• _What is expected_:
Go through the data below and gather each line containing "agent".

== Data for processing

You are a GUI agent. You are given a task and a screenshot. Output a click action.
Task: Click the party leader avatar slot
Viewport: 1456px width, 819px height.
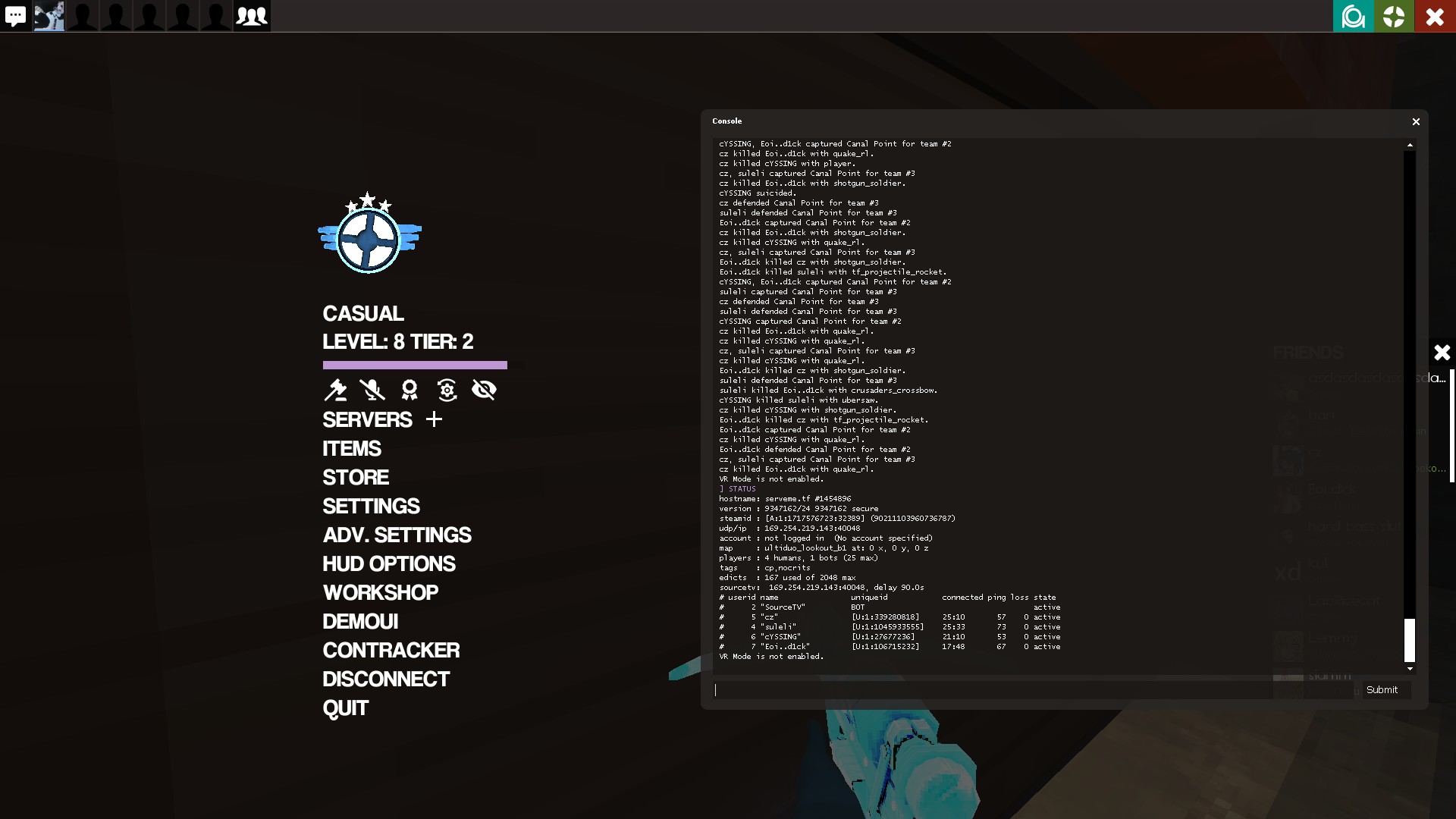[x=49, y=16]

====
== Data for processing

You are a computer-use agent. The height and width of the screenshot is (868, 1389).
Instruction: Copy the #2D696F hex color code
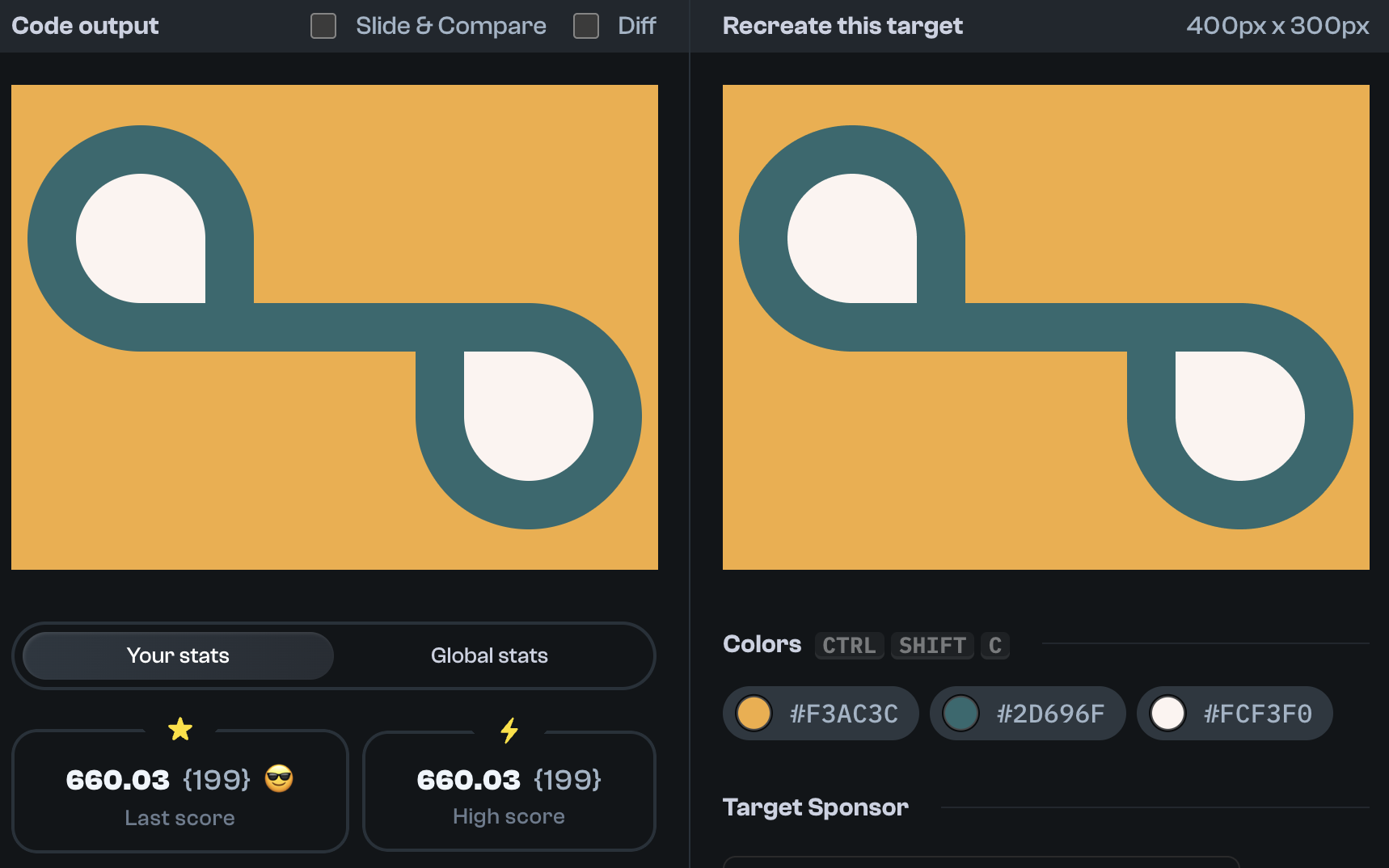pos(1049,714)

====
== Data for processing

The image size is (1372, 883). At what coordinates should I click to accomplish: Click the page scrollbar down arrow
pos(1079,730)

====

• _Result_:
You are a GUI agent. You are given a task and a screenshot. Output a click action.
You are a computer-use agent. The height and width of the screenshot is (868, 1389).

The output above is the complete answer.